For those of you who already play, maybe you need to dig deeper into some of the fitness components if you want to challenge better players and generally just enjoy being able to push further in practice.
- Badminton incorporates various fitness components and requires lean and explosive muscle and high levels of cardio. It’s a sport that develops full-body athleticism and anyone playing needs to deliver massive energy outputs in constant short intensive bursts
- When you match up with a player at a similar technical skill level, fitness is often the winning factor, but even when you play someone a few levels above you, better fitness can help bridge the gap and keep you in the fight and eventually win over the advantage in a match
- The three biggest fitness components in badminton are cardiovascular endurance, muscle durability, and flexibility. Because of that, there’s a broad range of complementary training off the court that can improve your performance when you play
Quick questions about the fitness components of badminton
Badminton is a full-body sport that uses a lot of cardio endurance and short bursts of massive energy outputs from your muscles. The major components that you’ll develop from playing badminton are cardio endurance, explosive and durable muscles, and agile flexible movements around the court.
Cardiovascular endurance is a huge part of badminton fitness especially if you play a hard match that goes beyond two sets to decide a winner. Many professional badminton players can keep up endurance around similar levels as elite endurance athletes like cyclists and marathon runners.

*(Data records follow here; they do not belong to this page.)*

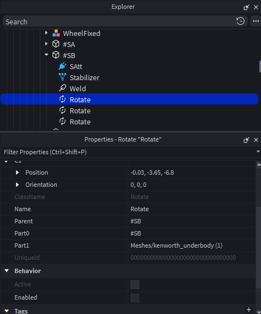
Task: Collapse the #SB tree node
Action: click(x=46, y=55)

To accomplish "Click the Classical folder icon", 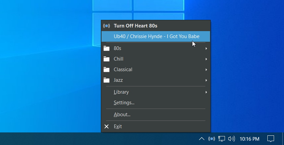I will [107, 70].
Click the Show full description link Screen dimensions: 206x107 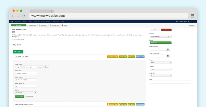(19, 39)
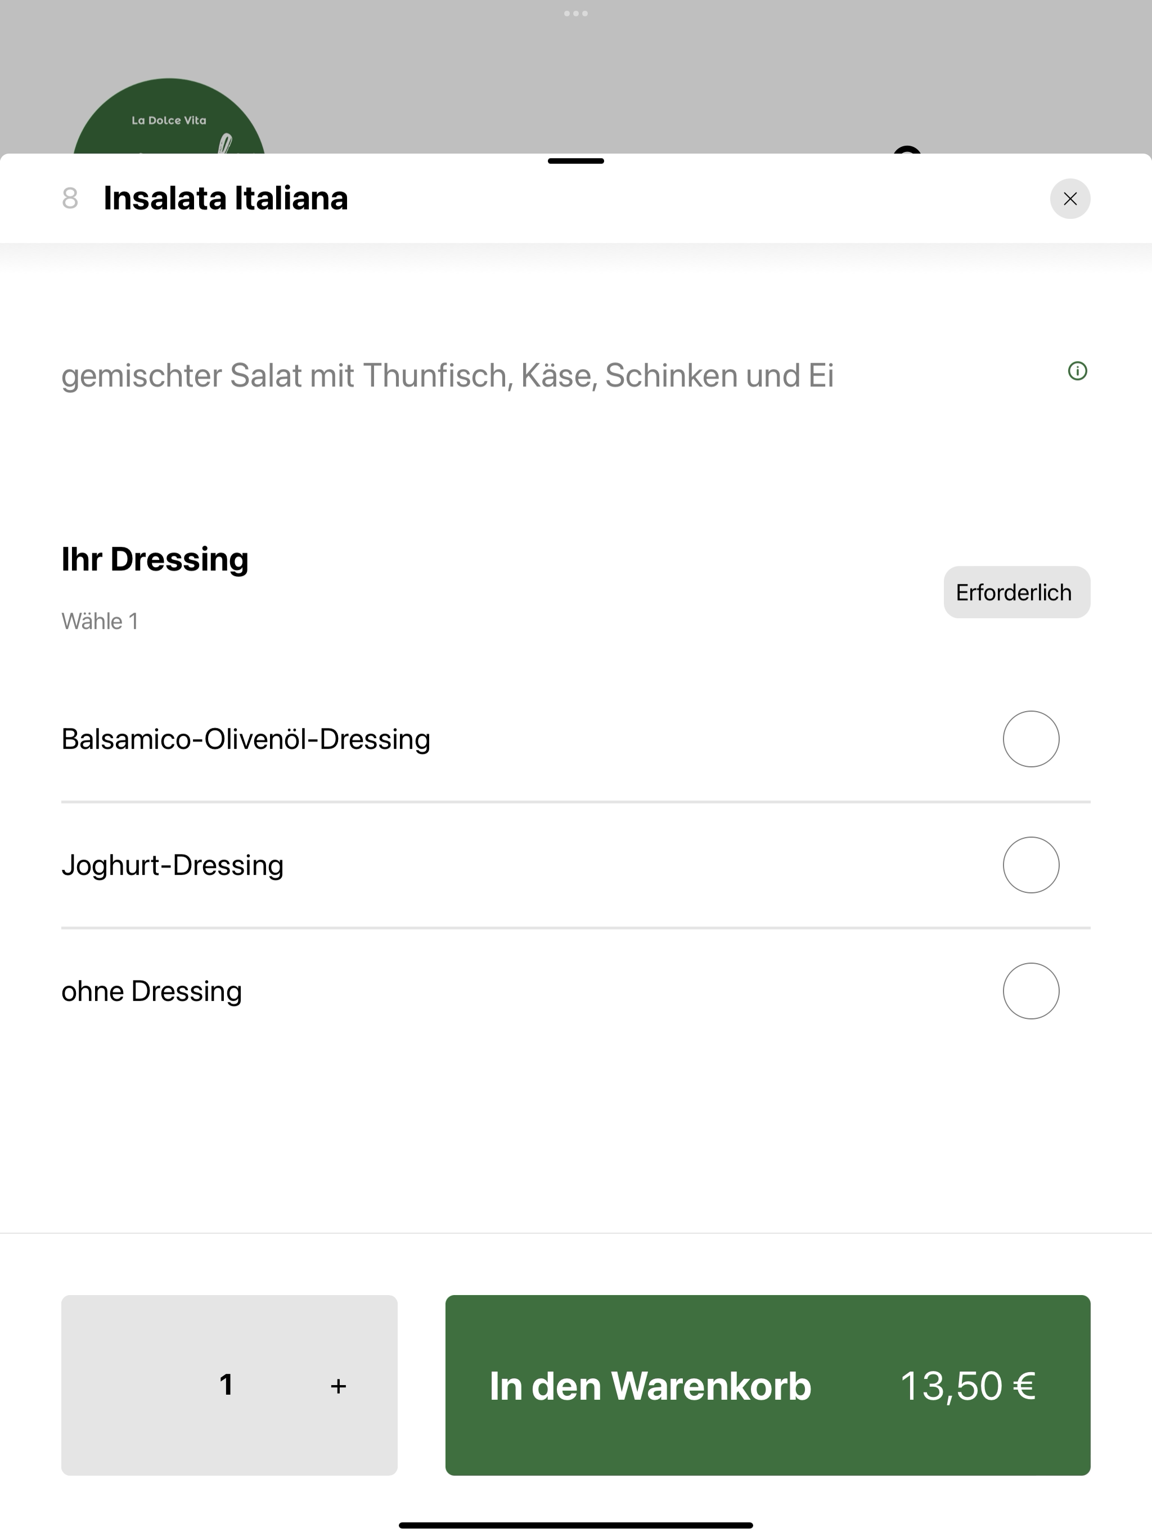Tap the 13,50 € price label

point(968,1386)
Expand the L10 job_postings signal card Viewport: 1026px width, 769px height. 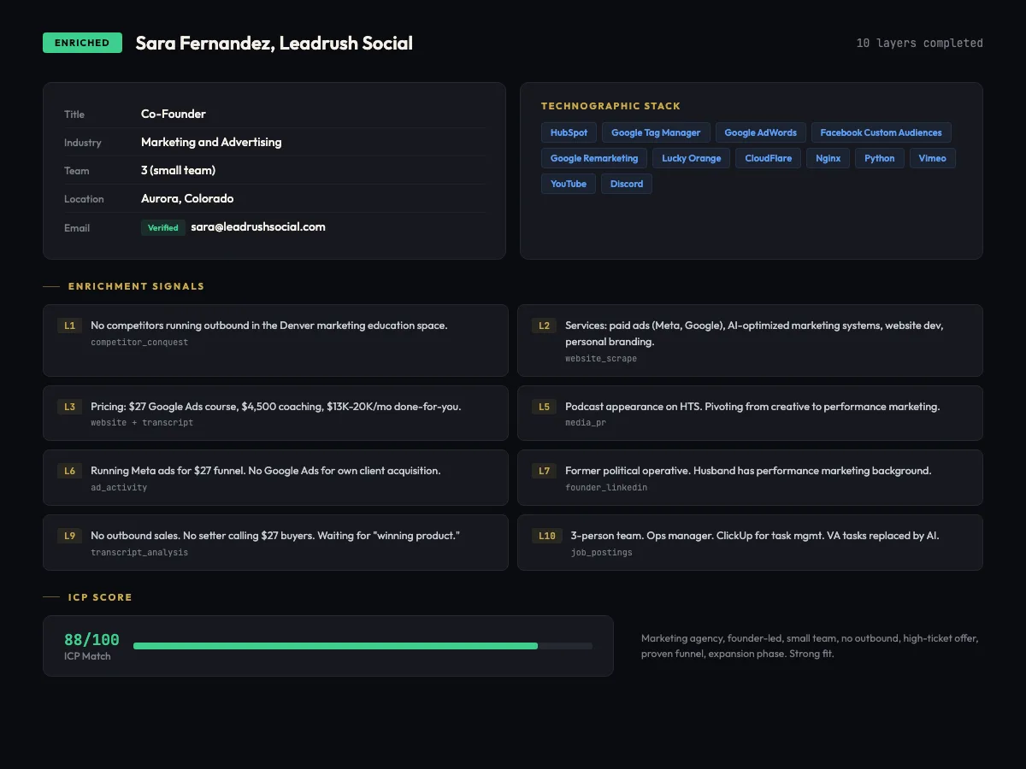750,542
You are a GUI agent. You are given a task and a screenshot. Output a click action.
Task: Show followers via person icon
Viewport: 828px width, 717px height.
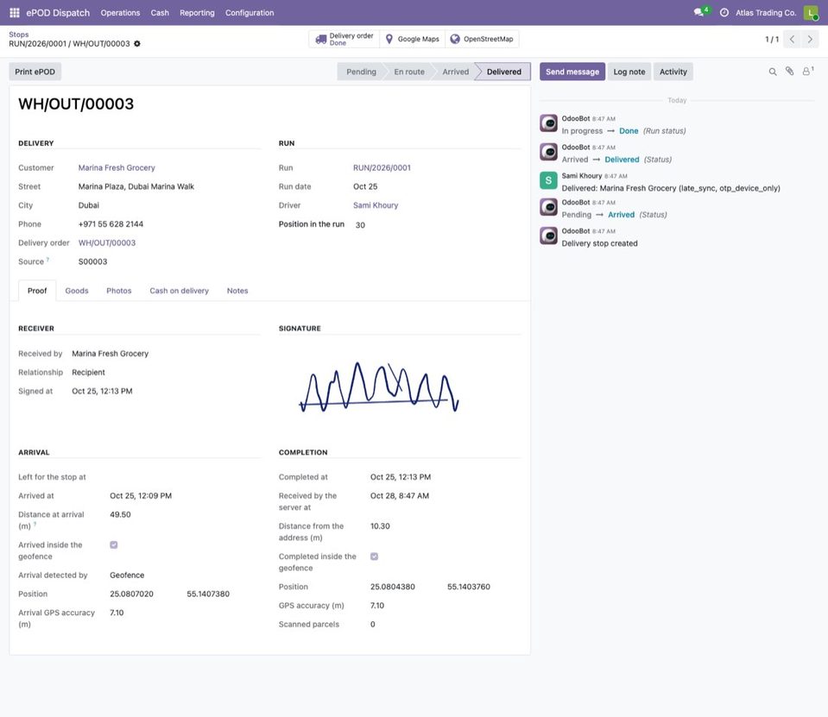click(807, 72)
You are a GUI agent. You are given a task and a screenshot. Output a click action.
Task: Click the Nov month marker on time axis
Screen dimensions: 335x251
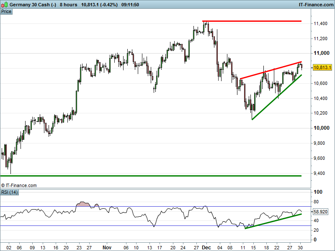tap(108, 247)
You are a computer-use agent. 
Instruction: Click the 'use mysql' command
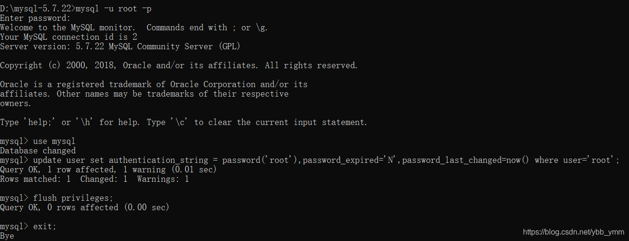[54, 141]
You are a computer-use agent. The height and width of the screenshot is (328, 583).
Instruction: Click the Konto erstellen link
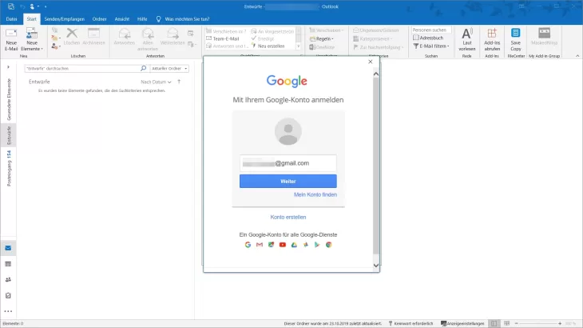pyautogui.click(x=288, y=217)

Muscular endurance or “durability” is how long you can keep exerting energy from your muscles before they reach their limit and you can’t produce nearly the same amount of power until you’ve had time to recover. Badminton is known for requiring highly explosive muscles that can keep firing for a long time without fatiguing and depleting muscle energy levels.
All around full body fitness is required to play badminton well. You need cardiovascular endurance, explosive muscles that can excerpt a lot of energy rapidly, muscle endurance and durability so you can keep being explosive in your movements, and finally flexibility because you’re required to move in and out of wide stances, rush into deep lunges and rotate your body in every strike.
Without a good overall fitness level, you risk tiring out faster which makes it much harder to fight your way back into a match where you lost the first set or are behind on points.
A good fitness level is also one of the few factors that allow you to play an opponent with better technique than you and still challenge them on points if you can move faster and keep up the pace for longer and eventually tire them out.